There is, and has been for years, a broad community consensus that most such questions should be closed (or migrated) and that old questions should be sought out and closed as well.

Unfortunately I do not have the time to go through and clean all of these up myself, and the person who did is no longer going to be doing so.

Nevertheless I think that we should continue to identify and close these questions, if possible, and I would like to ask you all to help.

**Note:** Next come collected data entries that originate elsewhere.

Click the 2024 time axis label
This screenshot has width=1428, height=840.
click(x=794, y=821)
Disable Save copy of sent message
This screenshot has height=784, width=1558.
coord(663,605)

If you have extra close votes near the end of a (UTC) day, search for such questions and vote to close them, based on the consensus criteria:

  • End user questions should be closed; these are off-topic anyway, so close them using the "Questions on Server Fault must be about managing information technology systems in a business environment." off-topic reason.
  • Admin questions should be closed with a custom close reason referring the user to the web hosting control panel vendor's support channels. These questions can also be flagged for migration to Webmasters if they aren't too old to migrate, and they are "about a website."
  • Questions where the web hosting control panel is incidental should remain open if they are otherwise on topic. These are questions where the answer would be exactly the same whether the web hosting control panel was present or not, and edited to remove extraneous references to the web hosting control panel. If you aren't sure, skip it. If such a question needs to be closed for a different reason, that reason should not mention the web hosting control panel.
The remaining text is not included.